→ **Your goal**
In the records below, the line with "solutionisme (21, 1647)" opens the range and the line with "Néo-management (127, 1620)" closes it; print that range exactly and nothing else.

Items listed in a dataset
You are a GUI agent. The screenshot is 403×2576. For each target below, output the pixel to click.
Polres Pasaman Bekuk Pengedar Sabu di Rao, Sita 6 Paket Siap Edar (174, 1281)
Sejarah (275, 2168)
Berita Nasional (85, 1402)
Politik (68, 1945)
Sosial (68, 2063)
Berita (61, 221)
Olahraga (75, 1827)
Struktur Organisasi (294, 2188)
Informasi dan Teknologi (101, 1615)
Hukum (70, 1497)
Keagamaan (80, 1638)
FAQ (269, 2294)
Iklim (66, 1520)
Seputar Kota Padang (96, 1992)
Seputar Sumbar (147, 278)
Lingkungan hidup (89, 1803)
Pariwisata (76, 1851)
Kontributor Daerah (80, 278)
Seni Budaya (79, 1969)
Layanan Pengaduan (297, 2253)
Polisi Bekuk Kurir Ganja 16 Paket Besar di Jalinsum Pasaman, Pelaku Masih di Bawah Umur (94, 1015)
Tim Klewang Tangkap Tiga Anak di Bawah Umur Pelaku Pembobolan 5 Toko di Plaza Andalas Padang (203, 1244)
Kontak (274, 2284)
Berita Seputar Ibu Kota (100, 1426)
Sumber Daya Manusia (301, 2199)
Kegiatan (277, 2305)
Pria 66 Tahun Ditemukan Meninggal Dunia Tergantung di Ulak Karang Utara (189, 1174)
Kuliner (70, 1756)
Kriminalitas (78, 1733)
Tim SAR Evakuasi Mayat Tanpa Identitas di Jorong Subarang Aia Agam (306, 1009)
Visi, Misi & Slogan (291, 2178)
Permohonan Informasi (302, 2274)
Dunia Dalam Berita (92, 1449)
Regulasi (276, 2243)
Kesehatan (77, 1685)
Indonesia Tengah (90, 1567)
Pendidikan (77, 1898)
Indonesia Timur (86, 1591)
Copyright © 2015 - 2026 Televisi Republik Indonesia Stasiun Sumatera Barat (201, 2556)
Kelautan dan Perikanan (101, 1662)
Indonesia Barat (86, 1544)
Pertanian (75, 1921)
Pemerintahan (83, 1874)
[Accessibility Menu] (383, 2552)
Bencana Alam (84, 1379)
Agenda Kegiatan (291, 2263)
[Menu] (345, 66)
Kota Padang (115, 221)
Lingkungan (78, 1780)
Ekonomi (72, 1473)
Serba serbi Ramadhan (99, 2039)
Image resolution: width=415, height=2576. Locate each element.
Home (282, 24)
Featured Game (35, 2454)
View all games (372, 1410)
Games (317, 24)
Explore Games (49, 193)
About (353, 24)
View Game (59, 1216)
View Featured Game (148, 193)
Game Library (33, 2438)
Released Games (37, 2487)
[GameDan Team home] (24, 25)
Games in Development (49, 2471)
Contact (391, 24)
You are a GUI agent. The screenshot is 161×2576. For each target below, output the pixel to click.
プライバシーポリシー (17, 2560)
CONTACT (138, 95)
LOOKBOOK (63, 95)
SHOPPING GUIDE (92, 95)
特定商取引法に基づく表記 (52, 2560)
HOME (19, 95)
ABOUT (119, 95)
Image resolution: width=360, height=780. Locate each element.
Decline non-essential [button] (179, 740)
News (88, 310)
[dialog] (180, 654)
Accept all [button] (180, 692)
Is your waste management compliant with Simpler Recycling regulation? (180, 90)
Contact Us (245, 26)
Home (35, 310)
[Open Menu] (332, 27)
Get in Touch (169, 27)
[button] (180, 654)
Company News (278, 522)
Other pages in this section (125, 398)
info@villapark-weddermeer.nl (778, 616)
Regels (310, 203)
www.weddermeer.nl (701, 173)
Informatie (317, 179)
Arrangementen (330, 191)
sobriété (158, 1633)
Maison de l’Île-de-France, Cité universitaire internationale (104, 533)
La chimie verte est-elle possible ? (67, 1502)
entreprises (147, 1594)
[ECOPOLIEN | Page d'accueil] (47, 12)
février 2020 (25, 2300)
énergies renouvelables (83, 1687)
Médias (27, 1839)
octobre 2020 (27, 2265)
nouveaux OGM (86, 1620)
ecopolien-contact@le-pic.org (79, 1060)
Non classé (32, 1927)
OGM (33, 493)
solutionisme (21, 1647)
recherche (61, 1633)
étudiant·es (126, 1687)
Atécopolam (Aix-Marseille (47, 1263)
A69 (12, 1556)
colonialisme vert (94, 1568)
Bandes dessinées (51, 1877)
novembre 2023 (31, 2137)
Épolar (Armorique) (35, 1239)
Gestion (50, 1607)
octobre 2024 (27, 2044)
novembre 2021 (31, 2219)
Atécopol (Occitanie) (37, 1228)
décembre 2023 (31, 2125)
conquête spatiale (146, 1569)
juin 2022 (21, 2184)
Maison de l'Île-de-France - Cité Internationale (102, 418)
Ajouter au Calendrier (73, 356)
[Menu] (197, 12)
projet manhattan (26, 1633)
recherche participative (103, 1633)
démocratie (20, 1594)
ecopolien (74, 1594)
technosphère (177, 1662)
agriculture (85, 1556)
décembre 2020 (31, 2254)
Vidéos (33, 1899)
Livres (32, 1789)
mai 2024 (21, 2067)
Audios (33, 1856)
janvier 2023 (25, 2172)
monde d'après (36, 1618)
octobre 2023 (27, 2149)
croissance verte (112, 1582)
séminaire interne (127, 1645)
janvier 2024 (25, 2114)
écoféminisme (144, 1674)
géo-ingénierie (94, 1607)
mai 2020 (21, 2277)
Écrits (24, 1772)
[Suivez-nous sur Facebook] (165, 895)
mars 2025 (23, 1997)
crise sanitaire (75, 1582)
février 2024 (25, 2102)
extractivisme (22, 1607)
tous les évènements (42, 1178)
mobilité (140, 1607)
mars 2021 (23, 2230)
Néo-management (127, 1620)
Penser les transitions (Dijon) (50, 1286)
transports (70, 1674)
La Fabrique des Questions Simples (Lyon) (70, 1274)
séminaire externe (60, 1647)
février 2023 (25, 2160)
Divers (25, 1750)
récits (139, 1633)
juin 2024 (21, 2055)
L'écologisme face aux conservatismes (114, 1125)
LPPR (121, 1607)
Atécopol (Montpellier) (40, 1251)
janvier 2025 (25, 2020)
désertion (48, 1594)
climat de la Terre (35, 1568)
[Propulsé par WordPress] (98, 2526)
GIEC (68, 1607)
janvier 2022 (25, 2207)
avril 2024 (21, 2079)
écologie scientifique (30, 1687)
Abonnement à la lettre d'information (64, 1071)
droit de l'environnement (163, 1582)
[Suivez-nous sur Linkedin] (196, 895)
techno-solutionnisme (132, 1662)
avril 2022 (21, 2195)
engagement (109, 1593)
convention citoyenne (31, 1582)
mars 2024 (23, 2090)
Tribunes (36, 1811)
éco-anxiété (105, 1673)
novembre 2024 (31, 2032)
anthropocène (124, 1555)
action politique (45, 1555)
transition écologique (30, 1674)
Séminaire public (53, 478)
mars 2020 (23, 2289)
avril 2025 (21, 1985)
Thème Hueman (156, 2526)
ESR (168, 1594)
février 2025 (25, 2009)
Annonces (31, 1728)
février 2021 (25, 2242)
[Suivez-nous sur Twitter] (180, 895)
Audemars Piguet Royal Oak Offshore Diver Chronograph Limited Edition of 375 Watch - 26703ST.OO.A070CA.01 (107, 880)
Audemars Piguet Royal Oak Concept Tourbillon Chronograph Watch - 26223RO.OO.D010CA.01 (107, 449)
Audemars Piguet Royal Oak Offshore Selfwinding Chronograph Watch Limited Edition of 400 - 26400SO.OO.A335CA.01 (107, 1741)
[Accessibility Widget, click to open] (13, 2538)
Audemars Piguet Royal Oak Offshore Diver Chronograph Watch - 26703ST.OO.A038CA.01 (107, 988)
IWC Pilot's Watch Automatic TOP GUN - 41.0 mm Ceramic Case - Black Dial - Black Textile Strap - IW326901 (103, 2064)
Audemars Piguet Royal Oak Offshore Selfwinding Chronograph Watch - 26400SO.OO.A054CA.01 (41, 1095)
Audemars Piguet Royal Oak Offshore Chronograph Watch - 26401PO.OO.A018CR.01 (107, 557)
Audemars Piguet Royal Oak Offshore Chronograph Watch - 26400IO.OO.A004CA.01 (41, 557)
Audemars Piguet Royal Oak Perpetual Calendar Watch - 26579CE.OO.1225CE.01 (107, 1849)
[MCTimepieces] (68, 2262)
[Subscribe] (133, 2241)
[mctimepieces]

→ **Result for this task**
solutionisme (21, 1647)
recherche (61, 1633)
étudiant·es (126, 1687)
Atécopolam (Aix-Marseille (47, 1263)
A69 (12, 1556)
colonialisme vert (94, 1568)
Bandes dessinées (51, 1877)
novembre 2023 (31, 2137)
Épolar (Armorique) (35, 1239)
Gestion (50, 1607)
octobre 2024 (27, 2044)
novembre 2021 (31, 2219)
Atécopol (Occitanie) (37, 1228)
décembre 2023 (31, 2125)
conquête spatiale (146, 1569)
juin 2022 (21, 2184)
Maison de l'Île-de-France - Cité Internationale (102, 418)
Ajouter au Calendrier (73, 356)
[Menu] (197, 12)
projet manhattan (26, 1633)
recherche participative (103, 1633)
démocratie (20, 1594)
ecopolien (74, 1594)
technosphère (177, 1662)
agriculture (85, 1556)
décembre 2020 (31, 2254)
Vidéos (33, 1899)
Livres (32, 1789)
mai 2024 (21, 2067)
Audios (33, 1856)
janvier 2023 (25, 2172)
monde d'après (36, 1618)
octobre 2023 (27, 2149)
croissance verte (112, 1582)
séminaire interne (127, 1645)
janvier 2024 (25, 2114)
écoféminisme (144, 1674)
géo-ingénierie (94, 1607)
mai 2020 (21, 2277)
Écrits (24, 1772)
[Suivez-nous sur Facebook] (165, 895)
mars 2025 (23, 1997)
crise sanitaire (75, 1582)
février 2024 (25, 2102)
extractivisme (22, 1607)
tous les évènements (42, 1178)
mobilité (140, 1607)
mars 2021 (23, 2230)
Néo-management (127, 1620)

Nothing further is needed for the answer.